In the Jakupica Mt. (North Macedonia, Central Balkan Peninsula; ~41.7° N, ~21.4 E; maximum elevation: 2540 m asl) a large plateau glacier was reconstructed. The lowest mapped moraines in the northeastern valleys are at elevations of 1490-1720 m asl and suggest the former existence of glacier tongues of ~3 km length. The maximum ice extent and five deglaciation phases were reconstructed. The equilibrium line altitude (ELA) of the most extended glacial phase is 2073+37/-25 m asl. The 10Be Cosmic Ray Exposure (CRE) age (n=8) of this phase was estimated at 19.3+1.7/-1.3 ka, conformable with the LGM similarly to the nearby Jablanica Mt [1]. CRE ages from the next moraine generation placed the first phase of deglaciation to 18.2+1.0/-3.0 ka (n=8). The samples from the moraine of the penultimate deglaciation phase (n=5) provided CRE ages with large scatter and
biased towards old ages, which is probably the result of inherited cosmogenic nuclide concentrations within the rock [2, 3], as it was suggested in the cirques of the Retezat Mt. [4].
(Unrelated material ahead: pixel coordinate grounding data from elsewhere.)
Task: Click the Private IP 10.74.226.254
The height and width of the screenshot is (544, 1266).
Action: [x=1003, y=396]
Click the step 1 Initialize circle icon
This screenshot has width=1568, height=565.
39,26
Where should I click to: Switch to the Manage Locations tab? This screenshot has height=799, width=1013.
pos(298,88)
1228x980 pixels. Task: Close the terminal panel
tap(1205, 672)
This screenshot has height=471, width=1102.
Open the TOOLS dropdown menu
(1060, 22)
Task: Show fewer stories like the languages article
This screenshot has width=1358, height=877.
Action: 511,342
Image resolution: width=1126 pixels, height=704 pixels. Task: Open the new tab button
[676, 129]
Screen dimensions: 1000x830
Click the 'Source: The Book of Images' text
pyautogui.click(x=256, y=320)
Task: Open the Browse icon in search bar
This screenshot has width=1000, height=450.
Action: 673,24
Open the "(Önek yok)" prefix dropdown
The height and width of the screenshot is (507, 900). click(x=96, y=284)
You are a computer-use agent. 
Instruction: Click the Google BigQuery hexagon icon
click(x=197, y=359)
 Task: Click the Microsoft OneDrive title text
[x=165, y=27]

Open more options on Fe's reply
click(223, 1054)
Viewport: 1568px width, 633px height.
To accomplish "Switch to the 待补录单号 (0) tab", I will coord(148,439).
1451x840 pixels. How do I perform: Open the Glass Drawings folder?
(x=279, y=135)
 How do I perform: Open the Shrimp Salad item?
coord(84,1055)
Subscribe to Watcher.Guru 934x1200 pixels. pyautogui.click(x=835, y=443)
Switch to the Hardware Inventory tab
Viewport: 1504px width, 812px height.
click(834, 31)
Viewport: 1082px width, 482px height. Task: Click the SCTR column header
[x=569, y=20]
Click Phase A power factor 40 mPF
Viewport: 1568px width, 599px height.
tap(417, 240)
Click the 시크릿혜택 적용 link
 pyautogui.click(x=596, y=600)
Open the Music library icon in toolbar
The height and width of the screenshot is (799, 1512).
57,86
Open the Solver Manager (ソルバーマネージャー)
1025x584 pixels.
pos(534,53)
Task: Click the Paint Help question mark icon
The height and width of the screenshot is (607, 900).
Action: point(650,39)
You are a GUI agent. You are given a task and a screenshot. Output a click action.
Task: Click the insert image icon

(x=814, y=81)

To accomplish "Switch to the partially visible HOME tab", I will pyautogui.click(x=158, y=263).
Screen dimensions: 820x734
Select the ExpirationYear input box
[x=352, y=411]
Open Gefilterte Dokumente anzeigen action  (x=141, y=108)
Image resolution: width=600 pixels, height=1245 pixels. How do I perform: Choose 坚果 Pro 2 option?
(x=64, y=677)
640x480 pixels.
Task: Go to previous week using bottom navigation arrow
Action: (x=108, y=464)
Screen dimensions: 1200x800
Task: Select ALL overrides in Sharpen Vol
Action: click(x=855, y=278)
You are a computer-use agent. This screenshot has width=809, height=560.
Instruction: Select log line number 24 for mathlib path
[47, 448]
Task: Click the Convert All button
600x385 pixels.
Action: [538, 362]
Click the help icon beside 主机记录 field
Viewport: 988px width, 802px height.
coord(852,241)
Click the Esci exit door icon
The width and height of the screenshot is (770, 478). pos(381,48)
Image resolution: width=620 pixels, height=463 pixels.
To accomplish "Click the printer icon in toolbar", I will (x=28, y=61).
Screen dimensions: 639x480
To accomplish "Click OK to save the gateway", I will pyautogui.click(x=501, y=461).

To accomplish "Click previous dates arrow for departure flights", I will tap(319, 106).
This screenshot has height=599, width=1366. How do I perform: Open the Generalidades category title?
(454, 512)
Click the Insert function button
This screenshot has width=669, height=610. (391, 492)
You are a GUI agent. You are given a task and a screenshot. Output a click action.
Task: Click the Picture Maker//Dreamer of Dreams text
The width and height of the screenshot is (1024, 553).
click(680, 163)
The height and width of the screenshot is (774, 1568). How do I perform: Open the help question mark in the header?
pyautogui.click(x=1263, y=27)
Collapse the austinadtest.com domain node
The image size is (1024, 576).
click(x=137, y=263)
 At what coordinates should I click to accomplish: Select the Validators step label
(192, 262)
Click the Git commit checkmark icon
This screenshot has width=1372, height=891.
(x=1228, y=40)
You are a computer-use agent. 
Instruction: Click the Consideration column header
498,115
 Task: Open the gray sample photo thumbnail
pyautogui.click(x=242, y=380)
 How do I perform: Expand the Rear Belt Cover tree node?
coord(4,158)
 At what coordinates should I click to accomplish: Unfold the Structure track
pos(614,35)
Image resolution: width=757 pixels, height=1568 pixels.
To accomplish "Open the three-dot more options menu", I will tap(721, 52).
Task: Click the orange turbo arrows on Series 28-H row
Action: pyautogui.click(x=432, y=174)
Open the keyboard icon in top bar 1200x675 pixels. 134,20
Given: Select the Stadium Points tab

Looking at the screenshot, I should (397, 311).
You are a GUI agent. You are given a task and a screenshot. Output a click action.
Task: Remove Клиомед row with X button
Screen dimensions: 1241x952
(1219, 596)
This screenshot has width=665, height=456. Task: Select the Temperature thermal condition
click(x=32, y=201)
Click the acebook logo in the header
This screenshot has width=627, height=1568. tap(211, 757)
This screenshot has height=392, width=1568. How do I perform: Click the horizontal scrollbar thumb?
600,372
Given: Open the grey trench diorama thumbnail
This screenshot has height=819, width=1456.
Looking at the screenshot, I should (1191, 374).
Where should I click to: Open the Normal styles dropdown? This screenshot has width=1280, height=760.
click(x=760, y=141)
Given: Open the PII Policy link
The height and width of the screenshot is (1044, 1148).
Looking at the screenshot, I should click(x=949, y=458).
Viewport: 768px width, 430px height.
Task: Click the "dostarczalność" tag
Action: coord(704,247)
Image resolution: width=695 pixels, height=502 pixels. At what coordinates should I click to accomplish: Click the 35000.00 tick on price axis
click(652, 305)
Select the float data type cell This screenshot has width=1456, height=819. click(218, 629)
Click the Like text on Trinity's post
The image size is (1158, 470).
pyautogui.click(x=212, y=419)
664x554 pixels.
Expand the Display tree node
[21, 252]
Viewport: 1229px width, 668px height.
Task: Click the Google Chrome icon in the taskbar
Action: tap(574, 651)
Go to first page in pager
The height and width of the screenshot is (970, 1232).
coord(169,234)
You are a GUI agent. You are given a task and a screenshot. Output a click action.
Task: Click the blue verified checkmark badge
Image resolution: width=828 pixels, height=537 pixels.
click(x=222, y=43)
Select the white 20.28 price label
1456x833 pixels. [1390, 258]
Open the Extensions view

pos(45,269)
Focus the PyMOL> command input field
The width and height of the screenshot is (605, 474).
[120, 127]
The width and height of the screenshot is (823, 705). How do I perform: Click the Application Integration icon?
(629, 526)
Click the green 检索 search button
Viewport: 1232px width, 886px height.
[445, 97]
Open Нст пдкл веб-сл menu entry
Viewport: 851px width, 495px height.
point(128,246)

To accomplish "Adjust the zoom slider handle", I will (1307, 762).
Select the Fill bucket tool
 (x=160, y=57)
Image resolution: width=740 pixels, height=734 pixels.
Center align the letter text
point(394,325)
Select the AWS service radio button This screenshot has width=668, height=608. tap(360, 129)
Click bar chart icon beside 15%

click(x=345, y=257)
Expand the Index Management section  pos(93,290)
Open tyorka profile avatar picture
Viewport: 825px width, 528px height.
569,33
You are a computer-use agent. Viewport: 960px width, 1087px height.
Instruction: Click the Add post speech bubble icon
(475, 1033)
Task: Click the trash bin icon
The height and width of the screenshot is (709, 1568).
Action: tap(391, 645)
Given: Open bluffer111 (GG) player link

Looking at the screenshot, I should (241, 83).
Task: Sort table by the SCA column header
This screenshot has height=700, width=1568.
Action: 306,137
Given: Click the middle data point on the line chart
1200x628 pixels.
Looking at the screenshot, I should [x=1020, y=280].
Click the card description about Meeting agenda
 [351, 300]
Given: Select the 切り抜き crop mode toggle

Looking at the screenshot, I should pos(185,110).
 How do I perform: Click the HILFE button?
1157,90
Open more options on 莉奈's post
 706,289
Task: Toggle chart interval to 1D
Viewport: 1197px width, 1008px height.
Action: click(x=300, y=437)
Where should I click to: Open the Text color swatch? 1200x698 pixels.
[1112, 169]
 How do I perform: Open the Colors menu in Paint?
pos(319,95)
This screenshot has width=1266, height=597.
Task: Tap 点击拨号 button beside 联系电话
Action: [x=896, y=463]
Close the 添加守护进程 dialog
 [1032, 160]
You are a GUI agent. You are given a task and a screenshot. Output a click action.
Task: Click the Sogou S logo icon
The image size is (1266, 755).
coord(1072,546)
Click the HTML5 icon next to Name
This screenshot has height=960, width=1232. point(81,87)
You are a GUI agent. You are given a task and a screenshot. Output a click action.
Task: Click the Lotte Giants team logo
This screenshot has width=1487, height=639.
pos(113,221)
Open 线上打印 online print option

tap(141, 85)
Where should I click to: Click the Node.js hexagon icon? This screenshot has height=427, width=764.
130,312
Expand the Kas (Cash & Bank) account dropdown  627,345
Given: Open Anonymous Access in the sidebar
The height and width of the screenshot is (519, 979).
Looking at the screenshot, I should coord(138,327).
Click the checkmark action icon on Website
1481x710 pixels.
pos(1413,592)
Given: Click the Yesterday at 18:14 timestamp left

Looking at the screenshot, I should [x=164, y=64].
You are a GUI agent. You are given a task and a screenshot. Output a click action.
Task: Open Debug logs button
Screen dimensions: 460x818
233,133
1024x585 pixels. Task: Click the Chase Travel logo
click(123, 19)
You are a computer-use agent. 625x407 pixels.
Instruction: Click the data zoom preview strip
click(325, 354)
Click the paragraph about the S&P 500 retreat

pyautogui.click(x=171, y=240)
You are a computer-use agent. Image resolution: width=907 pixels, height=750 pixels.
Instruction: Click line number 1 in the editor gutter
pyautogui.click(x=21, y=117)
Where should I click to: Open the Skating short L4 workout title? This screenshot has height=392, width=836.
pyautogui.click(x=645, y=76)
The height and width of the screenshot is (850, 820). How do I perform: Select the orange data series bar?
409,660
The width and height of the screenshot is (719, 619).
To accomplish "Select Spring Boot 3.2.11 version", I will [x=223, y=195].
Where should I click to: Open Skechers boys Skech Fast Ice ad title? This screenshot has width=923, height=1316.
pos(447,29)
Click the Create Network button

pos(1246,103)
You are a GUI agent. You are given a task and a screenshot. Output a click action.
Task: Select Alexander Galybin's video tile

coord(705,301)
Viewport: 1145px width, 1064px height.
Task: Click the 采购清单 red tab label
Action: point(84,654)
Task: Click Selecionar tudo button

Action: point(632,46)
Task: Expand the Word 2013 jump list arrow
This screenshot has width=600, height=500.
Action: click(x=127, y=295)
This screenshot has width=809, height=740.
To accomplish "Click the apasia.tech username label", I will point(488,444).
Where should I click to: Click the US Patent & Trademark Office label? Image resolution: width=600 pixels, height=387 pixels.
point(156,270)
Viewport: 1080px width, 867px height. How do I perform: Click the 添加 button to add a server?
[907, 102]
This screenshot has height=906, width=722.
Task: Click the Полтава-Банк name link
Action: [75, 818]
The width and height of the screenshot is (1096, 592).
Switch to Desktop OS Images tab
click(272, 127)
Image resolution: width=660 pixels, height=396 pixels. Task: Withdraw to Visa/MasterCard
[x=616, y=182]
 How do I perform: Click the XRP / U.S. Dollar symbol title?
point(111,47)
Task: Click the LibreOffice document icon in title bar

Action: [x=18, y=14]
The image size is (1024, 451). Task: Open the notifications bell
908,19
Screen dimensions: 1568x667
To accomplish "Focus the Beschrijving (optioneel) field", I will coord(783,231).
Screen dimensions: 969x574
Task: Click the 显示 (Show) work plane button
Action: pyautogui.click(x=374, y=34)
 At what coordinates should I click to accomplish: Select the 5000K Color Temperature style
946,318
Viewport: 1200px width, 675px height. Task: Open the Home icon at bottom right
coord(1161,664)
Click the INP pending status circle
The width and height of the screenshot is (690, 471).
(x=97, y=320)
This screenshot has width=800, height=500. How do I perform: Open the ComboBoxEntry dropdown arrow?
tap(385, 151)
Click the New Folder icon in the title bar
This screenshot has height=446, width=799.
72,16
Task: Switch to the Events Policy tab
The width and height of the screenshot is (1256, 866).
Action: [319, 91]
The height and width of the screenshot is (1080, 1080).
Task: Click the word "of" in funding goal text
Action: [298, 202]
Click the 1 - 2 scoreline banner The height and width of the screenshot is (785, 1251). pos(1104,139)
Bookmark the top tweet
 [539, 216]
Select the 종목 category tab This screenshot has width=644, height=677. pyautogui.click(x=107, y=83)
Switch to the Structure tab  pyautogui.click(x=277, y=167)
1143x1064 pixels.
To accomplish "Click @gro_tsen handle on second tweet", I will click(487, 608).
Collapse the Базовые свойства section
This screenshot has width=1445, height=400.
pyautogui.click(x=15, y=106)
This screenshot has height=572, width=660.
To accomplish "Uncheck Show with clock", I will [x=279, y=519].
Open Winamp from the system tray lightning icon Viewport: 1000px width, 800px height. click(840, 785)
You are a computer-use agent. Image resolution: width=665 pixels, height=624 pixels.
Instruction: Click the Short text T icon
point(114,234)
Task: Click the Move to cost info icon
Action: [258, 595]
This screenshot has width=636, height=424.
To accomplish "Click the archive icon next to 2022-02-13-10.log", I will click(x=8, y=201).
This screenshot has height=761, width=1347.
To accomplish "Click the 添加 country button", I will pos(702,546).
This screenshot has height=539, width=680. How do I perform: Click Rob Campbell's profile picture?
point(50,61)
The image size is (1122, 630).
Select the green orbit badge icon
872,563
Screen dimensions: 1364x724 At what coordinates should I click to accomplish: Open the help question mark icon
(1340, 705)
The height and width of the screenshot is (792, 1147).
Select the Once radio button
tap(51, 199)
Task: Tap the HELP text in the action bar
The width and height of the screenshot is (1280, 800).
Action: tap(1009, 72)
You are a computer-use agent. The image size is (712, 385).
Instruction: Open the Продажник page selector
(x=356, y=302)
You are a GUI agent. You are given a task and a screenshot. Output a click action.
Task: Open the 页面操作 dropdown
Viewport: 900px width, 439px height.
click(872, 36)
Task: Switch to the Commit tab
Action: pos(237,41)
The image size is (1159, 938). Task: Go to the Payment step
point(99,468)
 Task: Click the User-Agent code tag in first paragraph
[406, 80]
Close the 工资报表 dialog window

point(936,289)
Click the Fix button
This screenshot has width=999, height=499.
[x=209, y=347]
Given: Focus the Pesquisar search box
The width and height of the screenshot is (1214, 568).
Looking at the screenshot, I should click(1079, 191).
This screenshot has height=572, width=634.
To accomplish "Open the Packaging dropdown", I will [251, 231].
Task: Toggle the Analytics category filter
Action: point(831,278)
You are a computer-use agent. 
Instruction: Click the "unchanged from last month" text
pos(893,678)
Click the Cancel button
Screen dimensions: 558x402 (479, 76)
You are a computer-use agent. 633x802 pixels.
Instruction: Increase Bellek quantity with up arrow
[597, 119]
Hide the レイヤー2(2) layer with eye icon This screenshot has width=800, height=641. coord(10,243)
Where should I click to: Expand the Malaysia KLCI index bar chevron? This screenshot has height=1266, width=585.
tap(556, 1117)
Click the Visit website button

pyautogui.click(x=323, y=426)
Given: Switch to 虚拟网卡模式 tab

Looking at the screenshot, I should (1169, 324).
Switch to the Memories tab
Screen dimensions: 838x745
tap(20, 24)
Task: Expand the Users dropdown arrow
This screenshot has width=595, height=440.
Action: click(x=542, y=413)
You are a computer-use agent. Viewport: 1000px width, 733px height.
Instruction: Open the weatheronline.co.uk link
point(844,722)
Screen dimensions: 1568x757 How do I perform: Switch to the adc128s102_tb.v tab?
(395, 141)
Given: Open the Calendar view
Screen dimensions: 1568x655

Glacio-climatological modelling was performed under constrains of geomorphological evidence in order to make paleoclimatological inferences. The degree-day model was used to calculate the amount of accumulation required to sustain the glaciological equilibrium assuming a certain temperature drop at the ELA for the most extended stage.
If the LGM mean annual temperature and the increased annual temperature range suggested by pollen-based paleoclimate reconstructions [5] are placed into the glaciological model the estimated annual total melt at the LGM ELA implies much wetter conditions compared to the current climate. This is in contrast with the regional LGM annual precipitation reconstructions of the same dataset, which suggests ~25% decrease in the Jakupica Mt. Alternatively, the model can be constrained with the current annual temperature range and the regional estimates of LGM temperature drop at 6-7 °C. This suggests 1.3 to 1.8 times more simulated precipitation than
today.
These results support paleoclimate models, which predict increased precipitation in this region and suggest that in the Central Balkan region either the precipitation or the annual temperature amplitude (or both) are inaccurate in the pollen-based paleoclimate reconstruction database.

Funding: NKFIH FK124807; GINOP-2.3.2-15-2016-00009; RADIATE 19001688-ST.
[1] Ruszkiczay-Rüdiger et al. 2020. Geomorphology 351: 106985
[2] Ruszkiczay-Rüdiger et al. 2021. GRA, EGU21-4573
[3] Ruszkiczay-Rüdiger et al. 2021. vDEUQUA2021, Book of Abstracts, DOI: 10.5281/zenodo.5526214
[4] Ruszkiczay-Rüdiger et al. 2021. Geomorphology, 107719.
[5] Bartlein, et al. 2011. Clim. Dyn. 37, 775–802.